Gov. Jerry Brown supports increase of California's minimum wage

Wage would increase from $8 to $10 in 2014

Gov. Jerry Brown and Democratic leaders reached an agreement Wednesday that could mean an increase in California's minimum wage starting next year.

Coltyn Carpenter works at a café. He cleans tables, serves customers, cooks ... you name it and he does it.

However, at $8 an hour -- the state's current minimum wage -- it's tough to make ends meet.

"To pay rent and things like that is definitely a struggle sometimes. The paycheck isn't always consistent as well; depends upon business and stuff like that," said Carpenter.

Carpenter and millions of other minimum wage workers in the state will likely get a raise soon.

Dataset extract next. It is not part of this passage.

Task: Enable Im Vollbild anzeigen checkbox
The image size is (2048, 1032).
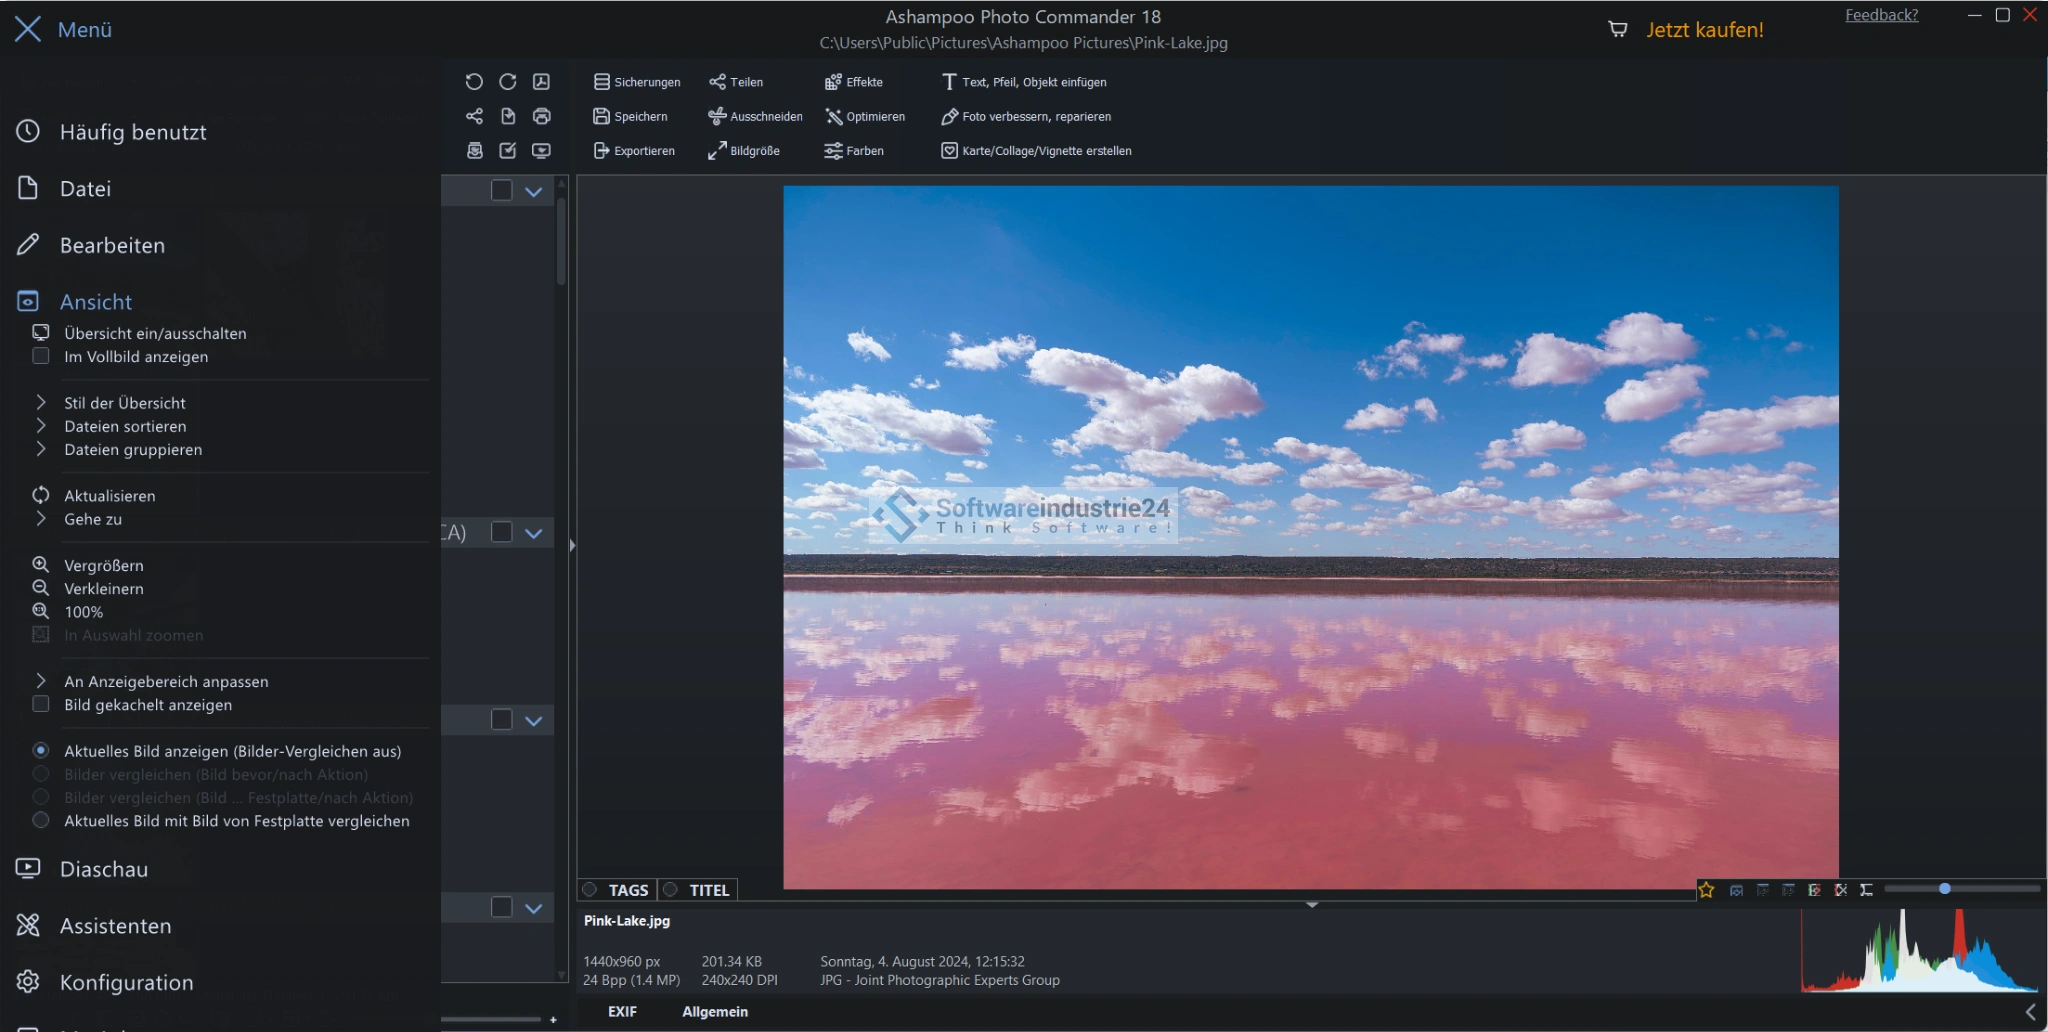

Brown and Democratic leaders reached a deal that backs a pay hike to $9 an hour next summer and $10 an hour in 2016.

The effort spearheaded by state Assemblyman Luis Alejo removes an annual cost of living adjustment he originally sought, but the Salinas Democrat is happy with the compromise.

"It at least gives the dignity and respect to workers that when they work full time and make an honest living, they could provide for their families and pay their bills," said Alejo.

Brown's office said 25 percent of California children -- or 2.4 million -- live in a household where at least one parent earns minimum wage.

Brown believes the raise is long overdue for struggling families.

Opponents of the hike wonder if this is really the right time to raise the minimum wage, as there are two big costs that'll hit businesses over the coming year.

Many companies still don't know how much the federal Affordable Care Act will cost them and California may have to boost employer contributions to the state's unemployment insurance fund, which is $10 billion in the hole.

State Sen. Anthony Cannella (R-Ceres) said, "You may create a scenario where employees are going to lose their jobs. So I'm committed to looking at the minimum wage. I just would like to know those other costs so that we don't price people out of the labor force right now."

With a Democratic supermajority in the state Legislature, though, the proposal is expected to be approved.

"I think that would be awesome for someone like me who needs it," said Carpenter.

California's last minimum wage hike was 2008.

Workers in San Francisco, San Jose and the hotel industry in Long Beach are already paid $10 or more per hour.